• _BRIEF_
The response must contain every record, repeated exactly.

----- EXERCISE MATERIAL

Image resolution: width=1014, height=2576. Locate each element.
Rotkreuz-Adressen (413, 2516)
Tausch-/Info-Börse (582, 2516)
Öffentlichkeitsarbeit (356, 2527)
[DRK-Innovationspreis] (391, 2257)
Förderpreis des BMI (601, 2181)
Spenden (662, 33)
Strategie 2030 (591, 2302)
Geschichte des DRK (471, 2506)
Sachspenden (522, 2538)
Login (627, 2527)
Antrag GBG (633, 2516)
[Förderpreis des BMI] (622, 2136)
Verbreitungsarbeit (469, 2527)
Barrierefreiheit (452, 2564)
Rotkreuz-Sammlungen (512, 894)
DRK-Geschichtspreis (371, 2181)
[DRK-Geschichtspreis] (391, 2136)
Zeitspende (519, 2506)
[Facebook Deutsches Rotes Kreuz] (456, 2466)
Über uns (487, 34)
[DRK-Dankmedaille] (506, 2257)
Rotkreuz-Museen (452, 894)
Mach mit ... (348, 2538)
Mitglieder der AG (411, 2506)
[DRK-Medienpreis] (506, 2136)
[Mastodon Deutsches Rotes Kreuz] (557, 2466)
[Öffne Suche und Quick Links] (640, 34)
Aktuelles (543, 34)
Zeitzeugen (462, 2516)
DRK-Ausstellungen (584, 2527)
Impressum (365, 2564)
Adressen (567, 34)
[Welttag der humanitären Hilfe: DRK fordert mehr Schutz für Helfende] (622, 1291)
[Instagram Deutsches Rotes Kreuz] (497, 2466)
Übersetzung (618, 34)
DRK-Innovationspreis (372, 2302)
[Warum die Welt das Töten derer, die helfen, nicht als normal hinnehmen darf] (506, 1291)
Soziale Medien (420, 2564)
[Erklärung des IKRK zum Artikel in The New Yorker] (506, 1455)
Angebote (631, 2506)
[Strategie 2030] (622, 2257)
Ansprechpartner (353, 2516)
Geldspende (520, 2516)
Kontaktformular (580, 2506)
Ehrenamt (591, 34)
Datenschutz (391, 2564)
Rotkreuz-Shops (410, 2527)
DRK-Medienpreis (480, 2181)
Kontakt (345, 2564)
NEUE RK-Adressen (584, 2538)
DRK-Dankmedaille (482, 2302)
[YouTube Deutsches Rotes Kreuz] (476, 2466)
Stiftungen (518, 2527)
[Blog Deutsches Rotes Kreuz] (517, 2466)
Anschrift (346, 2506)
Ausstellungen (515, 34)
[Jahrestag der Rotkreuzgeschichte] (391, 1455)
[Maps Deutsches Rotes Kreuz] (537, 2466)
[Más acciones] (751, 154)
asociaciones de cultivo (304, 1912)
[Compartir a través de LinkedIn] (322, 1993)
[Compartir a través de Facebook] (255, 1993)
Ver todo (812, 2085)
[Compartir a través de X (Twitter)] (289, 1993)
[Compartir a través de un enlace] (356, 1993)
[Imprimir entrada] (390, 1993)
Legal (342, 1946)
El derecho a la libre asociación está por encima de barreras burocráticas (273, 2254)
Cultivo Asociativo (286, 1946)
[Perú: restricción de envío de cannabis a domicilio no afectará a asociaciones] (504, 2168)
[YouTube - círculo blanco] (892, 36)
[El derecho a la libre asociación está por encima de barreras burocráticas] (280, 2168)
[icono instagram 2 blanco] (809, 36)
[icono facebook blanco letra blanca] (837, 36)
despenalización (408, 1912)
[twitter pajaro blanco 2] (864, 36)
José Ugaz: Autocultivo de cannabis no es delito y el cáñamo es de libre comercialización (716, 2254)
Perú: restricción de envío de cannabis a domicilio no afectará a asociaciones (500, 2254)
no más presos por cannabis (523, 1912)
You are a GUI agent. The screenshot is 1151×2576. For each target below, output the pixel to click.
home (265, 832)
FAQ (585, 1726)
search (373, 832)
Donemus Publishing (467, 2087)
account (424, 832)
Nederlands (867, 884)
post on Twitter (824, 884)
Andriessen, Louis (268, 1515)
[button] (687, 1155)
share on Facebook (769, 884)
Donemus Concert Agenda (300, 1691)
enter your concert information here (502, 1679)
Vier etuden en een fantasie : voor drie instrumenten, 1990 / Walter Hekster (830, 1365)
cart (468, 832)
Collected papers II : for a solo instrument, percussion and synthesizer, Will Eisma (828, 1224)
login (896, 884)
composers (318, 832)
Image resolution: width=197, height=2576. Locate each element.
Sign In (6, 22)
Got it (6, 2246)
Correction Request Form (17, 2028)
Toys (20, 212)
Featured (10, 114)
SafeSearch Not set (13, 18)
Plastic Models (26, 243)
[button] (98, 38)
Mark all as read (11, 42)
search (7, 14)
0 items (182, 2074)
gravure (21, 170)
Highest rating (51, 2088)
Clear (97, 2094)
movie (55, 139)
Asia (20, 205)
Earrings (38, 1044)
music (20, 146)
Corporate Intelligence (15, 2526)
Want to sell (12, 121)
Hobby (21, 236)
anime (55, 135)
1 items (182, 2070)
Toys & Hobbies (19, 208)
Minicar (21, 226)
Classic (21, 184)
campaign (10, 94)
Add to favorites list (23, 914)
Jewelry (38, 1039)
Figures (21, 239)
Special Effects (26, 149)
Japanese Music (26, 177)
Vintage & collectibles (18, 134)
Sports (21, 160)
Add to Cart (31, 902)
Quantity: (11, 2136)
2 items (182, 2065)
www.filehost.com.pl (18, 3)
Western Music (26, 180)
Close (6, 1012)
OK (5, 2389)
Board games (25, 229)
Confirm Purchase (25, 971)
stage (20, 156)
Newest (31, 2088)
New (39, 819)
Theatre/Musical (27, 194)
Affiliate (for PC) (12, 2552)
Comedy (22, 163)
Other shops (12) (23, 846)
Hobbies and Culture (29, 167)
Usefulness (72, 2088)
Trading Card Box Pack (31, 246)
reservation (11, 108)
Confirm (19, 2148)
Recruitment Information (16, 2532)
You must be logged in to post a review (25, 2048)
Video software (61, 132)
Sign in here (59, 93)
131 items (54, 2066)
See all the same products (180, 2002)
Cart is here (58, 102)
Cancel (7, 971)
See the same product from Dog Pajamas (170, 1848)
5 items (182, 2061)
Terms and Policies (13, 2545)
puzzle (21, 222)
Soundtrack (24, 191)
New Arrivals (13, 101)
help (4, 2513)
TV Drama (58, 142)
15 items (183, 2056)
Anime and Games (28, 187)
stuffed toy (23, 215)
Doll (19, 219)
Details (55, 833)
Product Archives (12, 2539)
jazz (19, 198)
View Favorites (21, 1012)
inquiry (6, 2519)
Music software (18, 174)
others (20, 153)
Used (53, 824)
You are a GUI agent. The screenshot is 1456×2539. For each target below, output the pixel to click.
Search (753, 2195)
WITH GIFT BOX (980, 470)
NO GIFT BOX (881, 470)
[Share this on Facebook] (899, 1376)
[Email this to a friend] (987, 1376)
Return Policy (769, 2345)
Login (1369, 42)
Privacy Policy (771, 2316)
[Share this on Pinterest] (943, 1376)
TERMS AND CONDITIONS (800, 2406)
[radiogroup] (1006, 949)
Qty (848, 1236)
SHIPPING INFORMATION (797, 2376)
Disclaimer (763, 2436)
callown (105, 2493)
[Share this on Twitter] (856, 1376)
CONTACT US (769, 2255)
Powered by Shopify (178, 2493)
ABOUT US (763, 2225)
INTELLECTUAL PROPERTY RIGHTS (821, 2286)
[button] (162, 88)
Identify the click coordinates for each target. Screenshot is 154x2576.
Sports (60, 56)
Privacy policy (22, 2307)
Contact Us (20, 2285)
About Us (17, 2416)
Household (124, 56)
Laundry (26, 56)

----------

• _EXERCISE OUTPUT_
Image resolution: width=1014, height=2576. Locate each element.
Rotkreuz-Adressen (413, 2516)
Tausch-/Info-Börse (582, 2516)
Öffentlichkeitsarbeit (356, 2527)
[DRK-Innovationspreis] (391, 2257)
Förderpreis des BMI (601, 2181)
Spenden (662, 33)
Strategie 2030 (591, 2302)
Geschichte des DRK (471, 2506)
Sachspenden (522, 2538)
Login (627, 2527)
Antrag GBG (633, 2516)
[Förderpreis des BMI] (622, 2136)
Verbreitungsarbeit (469, 2527)
Barrierefreiheit (452, 2564)
Rotkreuz-Sammlungen (512, 894)
DRK-Geschichtspreis (371, 2181)
[DRK-Geschichtspreis] (391, 2136)
Zeitspende (519, 2506)
[Facebook Deutsches Rotes Kreuz] (456, 2466)
Über uns (487, 34)
[DRK-Dankmedaille] (506, 2257)
Rotkreuz-Museen (452, 894)
Mach mit ... (348, 2538)
Mitglieder der AG (411, 2506)
[DRK-Medienpreis] (506, 2136)
[Mastodon Deutsches Rotes Kreuz] (557, 2466)
[Öffne Suche und Quick Links] (640, 34)
Aktuelles (543, 34)
Zeitzeugen (462, 2516)
DRK-Ausstellungen (584, 2527)
Impressum (365, 2564)
Adressen (567, 34)
[Welttag der humanitären Hilfe: DRK fordert mehr Schutz für Helfende] (622, 1291)
[Instagram Deutsches Rotes Kreuz] (497, 2466)
Übersetzung (618, 34)
DRK-Innovationspreis (372, 2302)
[Warum die Welt das Töten derer, die helfen, nicht als normal hinnehmen darf] (506, 1291)
Soziale Medien (420, 2564)
[Erklärung des IKRK zum Artikel in The New Yorker] (506, 1455)
Angebote (631, 2506)
[Strategie 2030] (622, 2257)
Ansprechpartner (353, 2516)
Geldspende (520, 2516)
Kontaktformular (580, 2506)
Ehrenamt (591, 34)
Datenschutz (391, 2564)
Rotkreuz-Shops (410, 2527)
DRK-Medienpreis (480, 2181)
Kontakt (345, 2564)
NEUE RK-Adressen (584, 2538)
DRK-Dankmedaille (482, 2302)
[YouTube Deutsches Rotes Kreuz] (476, 2466)
Stiftungen (518, 2527)
[Blog Deutsches Rotes Kreuz] (517, 2466)
Anschrift (346, 2506)
Ausstellungen (515, 34)
[Jahrestag der Rotkreuzgeschichte] (391, 1455)
[Maps Deutsches Rotes Kreuz] (537, 2466)
[Más acciones] (751, 154)
asociaciones de cultivo (304, 1912)
[Compartir a través de LinkedIn] (322, 1993)
[Compartir a través de Facebook] (255, 1993)
Ver todo (812, 2085)
[Compartir a través de X (Twitter)] (289, 1993)
[Compartir a través de un enlace] (356, 1993)
[Imprimir entrada] (390, 1993)
Legal (342, 1946)
El derecho a la libre asociación está por encima de barreras burocráticas (273, 2254)
Cultivo Asociativo (286, 1946)
[Perú: restricción de envío de cannabis a domicilio no afectará a asociaciones] (504, 2168)
[YouTube - círculo blanco] (892, 36)
[El derecho a la libre asociación está por encima de barreras burocráticas] (280, 2168)
[icono instagram 2 blanco] (809, 36)
[icono facebook blanco letra blanca] (837, 36)
despenalización (408, 1912)
[twitter pajaro blanco 2] (864, 36)
José Ugaz: Autocultivo de cannabis no es delito y el cáñamo es de libre comercialización (716, 2254)
Perú: restricción de envío de cannabis a domicilio no afectará a asociaciones (500, 2254)
no más presos por cannabis (523, 1912)
You are a GUI agent. The screenshot is 1151×2576. For each target below, output the pixel to click.
home (265, 832)
FAQ (585, 1726)
search (373, 832)
Donemus Publishing (467, 2087)
account (424, 832)
Nederlands (867, 884)
post on Twitter (824, 884)
Andriessen, Louis (268, 1515)
[button] (687, 1155)
share on Facebook (769, 884)
Donemus Concert Agenda (300, 1691)
enter your concert information here (502, 1679)
Vier etuden en een fantasie : voor drie instrumenten, 1990 / Walter Hekster (830, 1365)
cart (468, 832)
Collected papers II : for a solo instrument, percussion and synthesizer, Will Eisma (828, 1224)
login (896, 884)
composers (318, 832)
Image resolution: width=197, height=2576. Locate each element.
Sign In (6, 22)
Got it (6, 2246)
Correction Request Form (17, 2028)
Toys (20, 212)
Featured (10, 114)
SafeSearch Not set (13, 18)
Plastic Models (26, 243)
[button] (98, 38)
Mark all as read (11, 42)
search (7, 14)
0 items (182, 2074)
gravure (21, 170)
Highest rating (51, 2088)
Clear (97, 2094)
movie (55, 139)
Asia (20, 205)
Earrings (38, 1044)
music (20, 146)
Corporate Intelligence (15, 2526)
Want to sell (12, 121)
Hobby (21, 236)
anime (55, 135)
1 items (182, 2070)
Toys & Hobbies (19, 208)
Minicar (21, 226)
Classic (21, 184)
campaign (10, 94)
Add to favorites list (23, 914)
Jewelry (38, 1039)
Figures (21, 239)
Special Effects (26, 149)
Japanese Music (26, 177)
Vintage & collectibles (18, 134)
Sports (21, 160)
Add to Cart (31, 902)
Quantity: (11, 2136)
2 items (182, 2065)
www.filehost.com.pl (18, 3)
Western Music (26, 180)
Close (6, 1012)
OK (5, 2389)
Board games (25, 229)
Confirm Purchase (25, 971)
stage (20, 156)
Newest (31, 2088)
New (39, 819)
Theatre/Musical (27, 194)
Affiliate (for PC) (12, 2552)
Comedy (22, 163)
Other shops (12) (23, 846)
Hobbies and Culture (29, 167)
Usefulness (72, 2088)
Trading Card Box Pack (31, 246)
reservation (11, 108)
Confirm (19, 2148)
Recruitment Information (16, 2532)
You must be logged in to post a review (25, 2048)
Video software (61, 132)
Sign in here (59, 93)
131 items (54, 2066)
See all the same products (180, 2002)
Cart is here (58, 102)
Cancel (7, 971)
See the same product from Dog Pajamas (170, 1848)
5 items (182, 2061)
Terms and Policies (13, 2545)
puzzle (21, 222)
Soundtrack (24, 191)
New Arrivals (13, 101)
help (4, 2513)
TV Drama (58, 142)
15 items (183, 2056)
Anime and Games (28, 187)
stuffed toy (23, 215)
Doll (19, 219)
Details (55, 833)
Product Archives (12, 2539)
jazz (19, 198)
View Favorites (21, 1012)
inquiry (6, 2519)
Music software (18, 174)
others (20, 153)
Used (53, 824)
You are a GUI agent. The screenshot is 1456×2539. For each target below, output the pixel to click.
Search (753, 2195)
WITH GIFT BOX (980, 470)
NO GIFT BOX (881, 470)
[Share this on Facebook] (899, 1376)
[Email this to a friend] (987, 1376)
Return Policy (769, 2345)
Login (1369, 42)
Privacy Policy (771, 2316)
[Share this on Pinterest] (943, 1376)
TERMS AND CONDITIONS (800, 2406)
[radiogroup] (1006, 949)
Qty (848, 1236)
SHIPPING INFORMATION (797, 2376)
Disclaimer (763, 2436)
callown (105, 2493)
[Share this on Twitter] (856, 1376)
CONTACT US (769, 2255)
Powered by Shopify (178, 2493)
ABOUT US (763, 2225)
INTELLECTUAL PROPERTY RIGHTS (821, 2286)
[button] (162, 88)
Identify the click coordinates for each target. Screenshot is 154x2576.
Sports (60, 56)
Privacy policy (22, 2307)
Contact Us (20, 2285)
About Us (17, 2416)
Household (124, 56)
Laundry (26, 56)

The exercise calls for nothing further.